-- Directions for this task --
All entries must come back exactly as given, with no pictures in the copy.

-- Pixel coordinate grounding data --
━━━━━━

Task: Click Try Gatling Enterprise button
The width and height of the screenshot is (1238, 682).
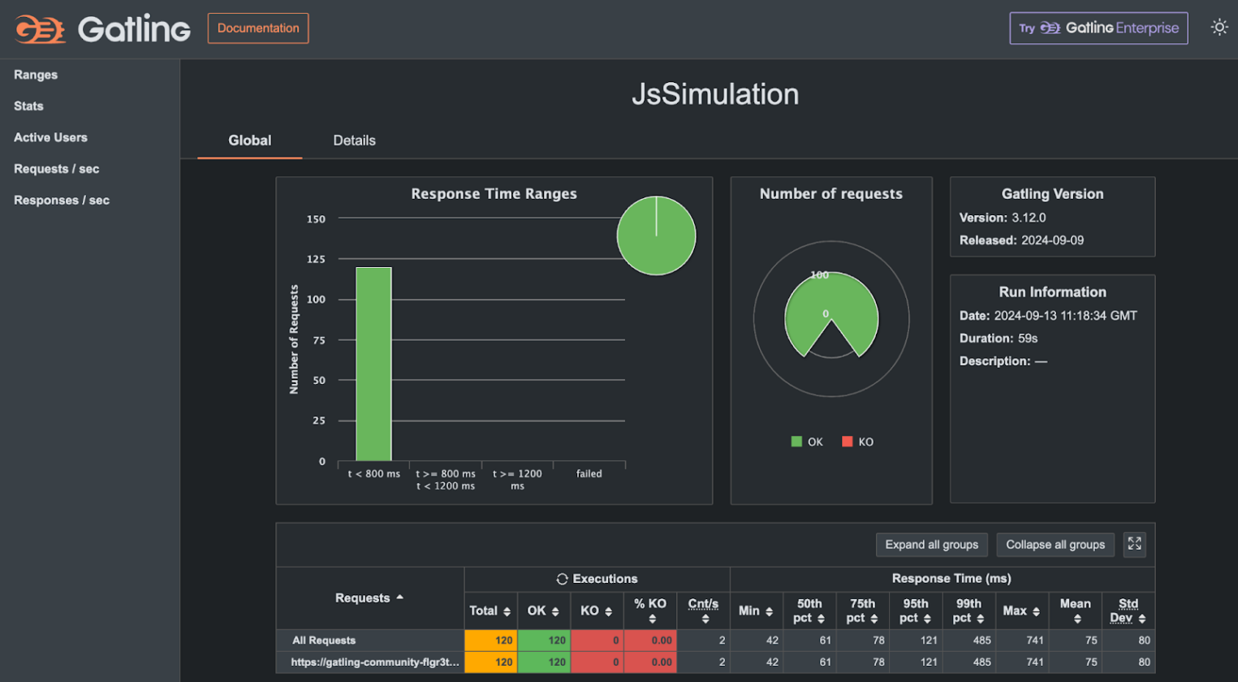Action: point(1098,28)
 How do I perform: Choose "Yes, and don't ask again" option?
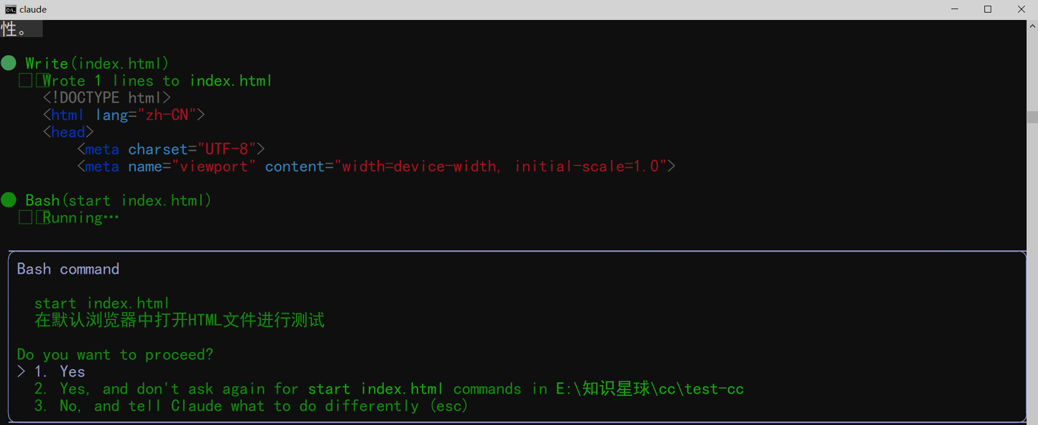389,388
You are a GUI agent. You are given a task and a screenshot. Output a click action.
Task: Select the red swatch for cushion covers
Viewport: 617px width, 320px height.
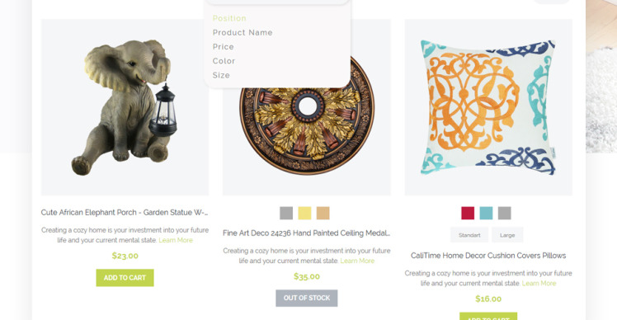(x=468, y=213)
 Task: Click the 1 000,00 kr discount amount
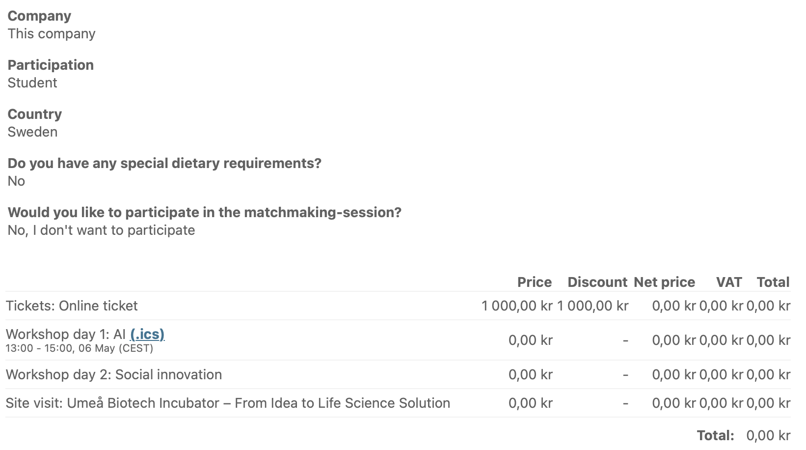(x=592, y=306)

━━━━━━

-- Task solution --
Task: Click Try Gatling Enterprise button
The width and height of the screenshot is (1238, 682).
Action: point(1098,28)
 How do I perform: Choose "Yes, and don't ask again" option?
389,388
You are a GUI agent. You are given a task and a screenshot. Output a click action.
Task: Select the red swatch for cushion covers
Viewport: 617px width, 320px height.
(x=468, y=213)
 Task: Click the 1 000,00 kr discount amount
(x=592, y=306)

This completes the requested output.